Inductive component and high-frequency filter device

Abstract

The invention relates to an inductive component having a planar conductive track structure. The planar conductive track structure is surrounded along a predetermined section by a ferromagnetic core. For targeted control of the current flow inside the planar conductive track structure and, in particular, of the current density in the cross-section of the planar conductive track structure, gaps are provided in a targeted manner in the ferromagnetic core.

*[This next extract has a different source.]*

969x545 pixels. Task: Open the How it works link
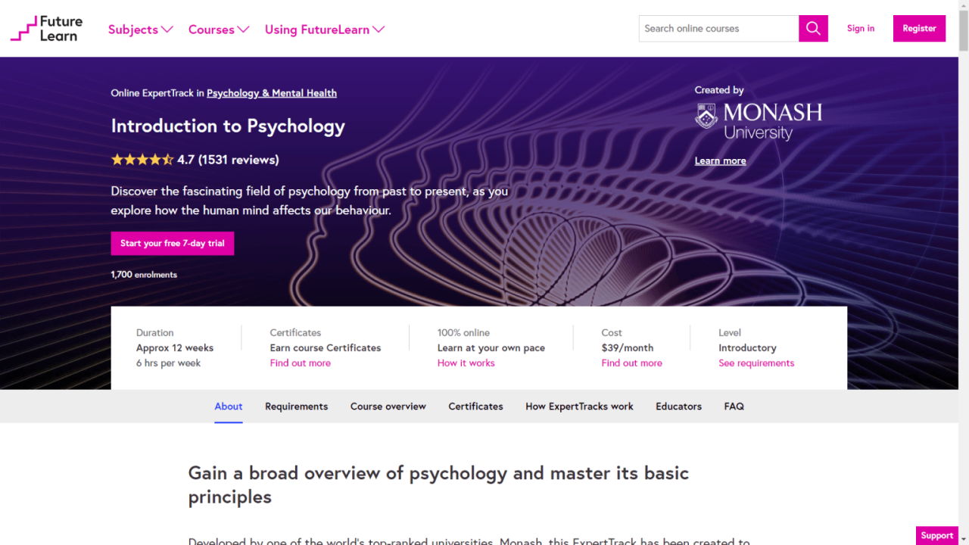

The gaps in the ferromagnetic core are arranged in regions above and/or below the planar conductive track structure.

Claims

1. An inductive component (1), having: a planar printed conductor structure (10) which comprises an upper side (11), and an underside (12), wherein the upper side (11) is arranged opposite the underside (12), and a ferromagnetic core (20), which is arranged around the planar printed conductor structure (10), wherein the ferromagnetic core (20) incorporates a plurality of gaps (21) in a region (A) of the upper side (11) and/or underside (12) of the planar printed conductor structure (10), and wherein each of the plurality of gaps (21) is filled with a different dielectric fill material.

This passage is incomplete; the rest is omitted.